Les corridors que l'Europe a mis en place avec l'Ukraine fonctionnent. Ils permettent à l'Ukraine d'exporter des grains par la Roumanie et par la Baltique – ce qui ne va pas sans poser des problèmes de concurrence et de distorsion des prix. Depuis que le commerce agricole avec l'Ukraine a été complètement libéralisé, le poulet ukrainien « galope » vers les marchés européens, alors qu'en France, la filière était déjà en souffrance, notamment pour des raisons sanitaires et réglementaires. La grippe aviaire coûtera à nouveau 1 milliard à l'État français cette année. Il y a un enjeu de cohérence globale entre réglementation, innovation, santé, marché et impératif de solidarité envers l'Ukraine. L'entrée de l'Ukraine dans l'Union européenne pourrait potentiellement renforcer la puissance agricole et alimentaire de l'Europe, à condition de penser l'Europe comme une puissance globale pouvant s'appuyer sur ce secteur pour faire valoir sa différence stratégique sur la scène internationale. Il ne faudrait pas qu'on répète ce qu'on a dit par le passé à certains pays de l'Est et aux pays de l'Europe de l'Ouest, à savoir que l'Europe n'avait plus de rendez-vous agricole et alimentaire avec le reste du monde. Tout dépendra donc de ce qu'on proposera à l'Ukraine, qui ne compte pas se fermer au marché mondial.

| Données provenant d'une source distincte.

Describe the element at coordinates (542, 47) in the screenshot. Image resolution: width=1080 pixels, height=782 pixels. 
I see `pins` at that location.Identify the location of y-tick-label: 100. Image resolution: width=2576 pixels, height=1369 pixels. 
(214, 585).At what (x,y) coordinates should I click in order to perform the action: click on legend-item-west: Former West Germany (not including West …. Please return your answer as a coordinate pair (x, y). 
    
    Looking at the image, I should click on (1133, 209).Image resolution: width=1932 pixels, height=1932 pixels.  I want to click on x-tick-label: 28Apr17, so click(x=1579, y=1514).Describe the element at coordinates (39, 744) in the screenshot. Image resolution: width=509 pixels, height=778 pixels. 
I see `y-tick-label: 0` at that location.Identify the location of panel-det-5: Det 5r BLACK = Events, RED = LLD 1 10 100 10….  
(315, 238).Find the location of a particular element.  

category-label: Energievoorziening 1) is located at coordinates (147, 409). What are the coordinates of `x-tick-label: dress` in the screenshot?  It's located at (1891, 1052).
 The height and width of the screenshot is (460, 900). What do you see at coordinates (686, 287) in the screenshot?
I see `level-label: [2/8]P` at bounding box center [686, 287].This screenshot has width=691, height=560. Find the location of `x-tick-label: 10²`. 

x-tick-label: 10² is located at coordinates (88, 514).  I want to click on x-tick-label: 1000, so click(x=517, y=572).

L'énergie et l'alimentation ont partie liée avec l'eau. Il y a toujours eu des guerres de l'eau. On observe aujourd'hui des violences hydriques entre usagers. Ce que certains en France appellent des « bassines » sont des réserves d'eau qui assurent la production agricole et nous permettent d'être en sécurité alimentaire. C'est encore une fois le problème du stockage qui se pose. Partout dans le monde il existe des conflits d'usagers et certains pays manquent chroniquement d'eau, ce qui a des répercussions alimentaires. En Iran, c'est une véritable bombe hydrique qui est sur le point d'éclater : le manque d'eau provoque un peu partout des conflits d'usagers. On n'en parle jamais. Au Moyen-Orient, plus généralement, le manque d'eau, de terres et de nourriture fait de la sécurité alimentaire un enjeu géopolitique majeur.